We won’t have mandatory meetings on Zoom, as the class is asynchronous. Please email me with any questions, or if you want to discuss the class or ideas we study. You should zoom or email me before each paper to touch base if you can.
Office Hours: I will be available on Zoom for individual chats with students who email me and make an appointments.
Lecture 1 – Ethics? WHERE?!? & Why Should We Care?
Lecture 4 – Buddha of India Shut Ups & Changes His Act
Lecture 6 – Aristotle of Greece Balances Material Goods
Lecture 8 – Confucius of China Says Things He Means
Lecture 9 – Mozi of China Loves His Neighbor In Another Town
Lecture 10 – Daoists of China Don’t Care & Why Would They?
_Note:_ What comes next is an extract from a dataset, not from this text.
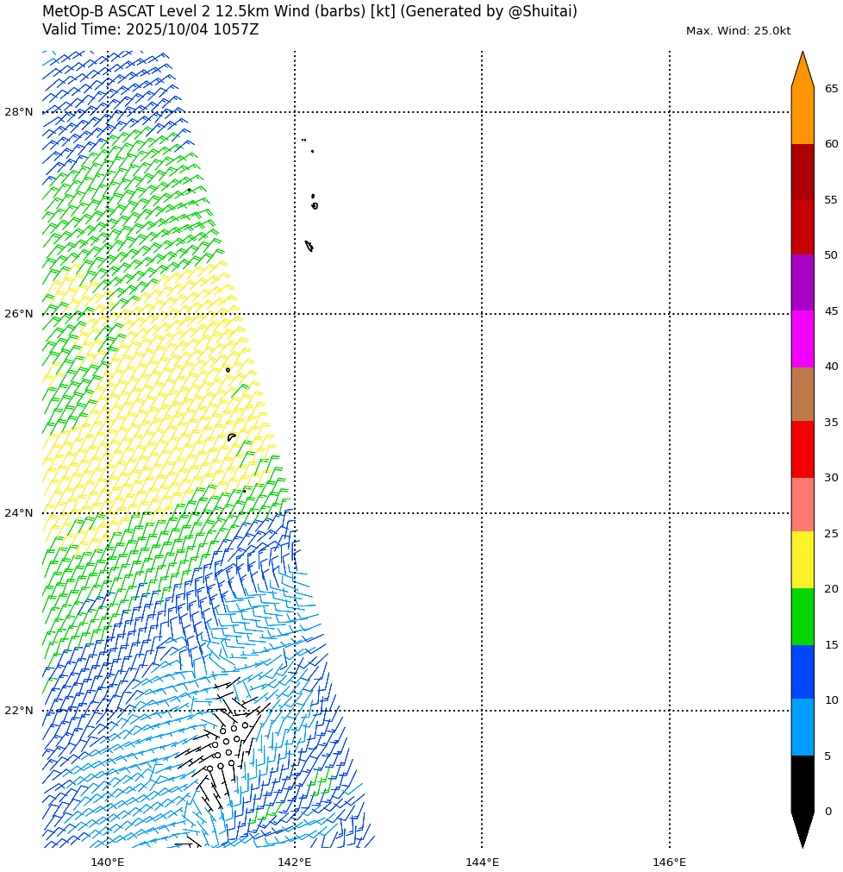The image size is (843, 872).
Task: Click the Valid Time 2025/10/04 1057Z text
Action: click(150, 30)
Lecture 11 – Kant of Germany Moralizes & Keeps His Mouth Closed
Lecture 13 – Nietzsche of Germany & His Stash Walk A Tight Rope
Lecture 14 – Wittgenstein Weaves His Web, But Not In The Basement
3 Essay Assignments
Two 4 page essays (2 x 25%) & a final 8 page paper (50%), typed, 1.5 -spaced, standard font, emailed to firstname.lastname@example.org. Focus on an issue we cover, clearly state and argue for your position with evidence, empathy, and examples from your life, history or fiction. If you wish to cite works, cite them as you mention them as author (year), such as Smith (2021).
First Essay: Human cultures argue back and forth about whether or not there are objective, permanent standards of morality and ethics, much as the Egyptians believed that the harmony of the cosmos is permanent and the Buddha argued that all things are impermanent. Are there things that are objectively good or bad, and why? Make sure to use several examples from real life or hypothetical thought experiments, and anticipate objections and counterexamples of any possible opponents. (4 pages)
Second Essay: Pick one idea found in the Indian, Greek and Chinese thinkers we have studied, explain the idea using examples and apply it to an ethical problem we face in the world today to show that the idea is or is not useful for helping with the problem. Ideas we have covered include the Jain principles of skepticism, the Jain leaky boat, the Buddha’s middle way, Buddha’s codependent arising, Buddha’s monkey mind, Heraclitus’ wisdom in common, Heraclitus’ river twice, Aristotle’s doctrine of the mean, Aristotle’s natural purposes, Epicurus’ happiness as the goal of life, Stoic acceptance of fate, Confucian compassion and balance, Mencius’ humanity as good, Xunzi’s humanity as evil, and Zhuangzi’s complementary opposites, as well as many more you can choose from. Ethical problems include poverty, war, theft, hunger, racism, ecological destruction and many other things we are all too familiar with. (4 pages)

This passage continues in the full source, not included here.